1.3.3 基因芯片检测不同样品中miRNA表达谱差异 总RNA进行Poly(A)加尾，根据生物标记试剂盒说明书，将生物素标记的信号分子与总RNA相连接。在室温条件下，取杂交液81.7 μL与经生物素标记的总RNA样品混匀，并按说明书进行处理后，加入miRNA芯片中，于杂交炉内恒温(48 ℃)杂交16 h。结束后弃杂交液，芯片加入缓冲液冲洗，待芯片干燥后进行扫描。扫描图像经Affymetrix GeneChip Command Consolies 1.1软件进行数据分析，并结合相关文献报道[5]，筛选两组芯片中与高血压相关的差异表达miRNAs，筛选标准为：Cy3、Cy5信号值均>200，Cy3或Cy5信号值>800，差异倍数在2倍以上，且P<0.05。

2 结 果

2.1 两组临床资料比较 两组年龄、性别、血脂指标、肌酸(Cr)、体质指数(BMI)、2型糖尿病、红细胞计数、血小板计数等临床资料比较，差异均无统计学意义(P>0.05)。
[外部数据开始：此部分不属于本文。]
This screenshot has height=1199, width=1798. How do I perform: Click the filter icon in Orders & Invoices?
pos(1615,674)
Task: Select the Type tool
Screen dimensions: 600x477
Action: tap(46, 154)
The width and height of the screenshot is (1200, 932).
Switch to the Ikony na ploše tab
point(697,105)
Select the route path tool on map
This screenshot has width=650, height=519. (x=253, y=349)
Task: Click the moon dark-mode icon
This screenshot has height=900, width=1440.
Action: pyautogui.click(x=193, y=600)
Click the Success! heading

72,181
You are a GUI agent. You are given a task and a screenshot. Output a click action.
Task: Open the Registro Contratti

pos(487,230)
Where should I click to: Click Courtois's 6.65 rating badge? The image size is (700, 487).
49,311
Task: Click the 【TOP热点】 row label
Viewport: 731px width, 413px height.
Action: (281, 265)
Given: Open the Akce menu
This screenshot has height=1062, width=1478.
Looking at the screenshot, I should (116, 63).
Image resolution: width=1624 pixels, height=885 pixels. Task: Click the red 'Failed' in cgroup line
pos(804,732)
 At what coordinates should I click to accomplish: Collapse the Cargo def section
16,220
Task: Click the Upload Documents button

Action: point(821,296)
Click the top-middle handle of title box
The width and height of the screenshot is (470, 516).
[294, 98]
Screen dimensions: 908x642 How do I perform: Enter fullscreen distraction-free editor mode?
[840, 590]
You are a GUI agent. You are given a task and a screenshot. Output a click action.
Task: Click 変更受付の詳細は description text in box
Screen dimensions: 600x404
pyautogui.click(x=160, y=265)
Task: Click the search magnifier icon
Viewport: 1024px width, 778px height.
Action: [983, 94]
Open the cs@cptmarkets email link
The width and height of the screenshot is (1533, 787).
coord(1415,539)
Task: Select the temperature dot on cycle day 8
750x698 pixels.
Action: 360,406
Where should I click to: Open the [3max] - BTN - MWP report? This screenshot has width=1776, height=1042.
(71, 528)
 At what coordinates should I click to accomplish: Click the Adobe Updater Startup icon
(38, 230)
详见表1。

表1 两组临床资料比较

2.2 miRNA浓度及纯度的检测 蒙古族和汉族高血压病人血液总RNA的A260/A280值分别为2.24和2.31，总RNA的浓度分别为287 ng/μL和296.9 ng/μL，28S/18S比值分别为1.69和1.81。表明上述样品所提取总RNA的质量符合芯片检测要求，可以确保后续实验的开展。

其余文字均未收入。